== Datos extraídos ==

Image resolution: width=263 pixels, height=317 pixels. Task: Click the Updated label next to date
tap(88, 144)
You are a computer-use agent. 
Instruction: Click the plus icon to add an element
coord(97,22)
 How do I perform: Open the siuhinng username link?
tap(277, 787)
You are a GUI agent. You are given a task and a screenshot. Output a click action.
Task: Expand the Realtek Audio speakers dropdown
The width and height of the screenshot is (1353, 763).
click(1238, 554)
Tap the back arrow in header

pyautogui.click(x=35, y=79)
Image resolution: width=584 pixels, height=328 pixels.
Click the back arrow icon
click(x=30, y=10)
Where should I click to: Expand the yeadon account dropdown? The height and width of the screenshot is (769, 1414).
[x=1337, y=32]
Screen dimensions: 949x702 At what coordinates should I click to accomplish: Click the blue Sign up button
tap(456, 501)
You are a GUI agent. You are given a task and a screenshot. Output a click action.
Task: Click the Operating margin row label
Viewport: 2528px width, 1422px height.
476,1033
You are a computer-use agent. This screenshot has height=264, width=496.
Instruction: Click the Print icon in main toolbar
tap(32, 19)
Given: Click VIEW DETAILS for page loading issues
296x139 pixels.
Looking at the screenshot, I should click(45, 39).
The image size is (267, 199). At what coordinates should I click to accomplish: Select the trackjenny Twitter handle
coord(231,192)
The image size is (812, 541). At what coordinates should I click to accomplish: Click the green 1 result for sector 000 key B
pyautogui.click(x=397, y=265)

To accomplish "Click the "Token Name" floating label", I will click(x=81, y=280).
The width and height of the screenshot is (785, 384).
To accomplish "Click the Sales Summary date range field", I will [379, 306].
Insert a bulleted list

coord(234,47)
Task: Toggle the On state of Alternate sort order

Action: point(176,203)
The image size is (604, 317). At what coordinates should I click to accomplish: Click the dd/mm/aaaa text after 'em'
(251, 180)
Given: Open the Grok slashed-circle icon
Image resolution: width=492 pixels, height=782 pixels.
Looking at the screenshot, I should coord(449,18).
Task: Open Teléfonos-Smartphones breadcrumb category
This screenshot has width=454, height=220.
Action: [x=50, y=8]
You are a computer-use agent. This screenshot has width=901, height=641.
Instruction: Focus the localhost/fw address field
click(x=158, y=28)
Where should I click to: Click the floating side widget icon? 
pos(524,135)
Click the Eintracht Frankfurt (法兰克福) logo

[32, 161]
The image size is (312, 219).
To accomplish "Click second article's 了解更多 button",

===

Tarea a realizar =>
Reproduce sin ningún cambio las líneas de los datos desde la que contiene "Given: Click VIEW" hasta la que contiene "click(x=158, y=28)", ambas incluidas.

Respuesta al ejercicio =>
Given: Click VIEW DETAILS for page loading issues
296x139 pixels.
Looking at the screenshot, I should click(45, 39).
The image size is (267, 199). At what coordinates should I click to accomplish: Select the trackjenny Twitter handle
coord(231,192)
The image size is (812, 541). At what coordinates should I click to accomplish: Click the green 1 result for sector 000 key B
pyautogui.click(x=397, y=265)

To accomplish "Click the "Token Name" floating label", I will click(x=81, y=280).
The width and height of the screenshot is (785, 384).
To accomplish "Click the Sales Summary date range field", I will [379, 306].
Insert a bulleted list

coord(234,47)
Task: Toggle the On state of Alternate sort order

Action: point(176,203)
The image size is (604, 317). At what coordinates should I click to accomplish: Click the dd/mm/aaaa text after 'em'
(251, 180)
Given: Open the Grok slashed-circle icon
Image resolution: width=492 pixels, height=782 pixels.
Looking at the screenshot, I should coord(449,18).
Task: Open Teléfonos-Smartphones breadcrumb category
This screenshot has width=454, height=220.
Action: [x=50, y=8]
You are a computer-use agent. This screenshot has width=901, height=641.
Instruction: Focus the localhost/fw address field
click(x=158, y=28)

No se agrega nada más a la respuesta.